▶ Lines on locating words and elements
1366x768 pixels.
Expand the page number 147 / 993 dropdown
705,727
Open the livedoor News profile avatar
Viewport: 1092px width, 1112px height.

▶ Problem statement
Retype all of the lines above verbatim, changing nothing.

▶ Task response
1366x768 pixels.
Expand the page number 147 / 993 dropdown
705,727
Open the livedoor News profile avatar
Viewport: 1092px width, 1112px height.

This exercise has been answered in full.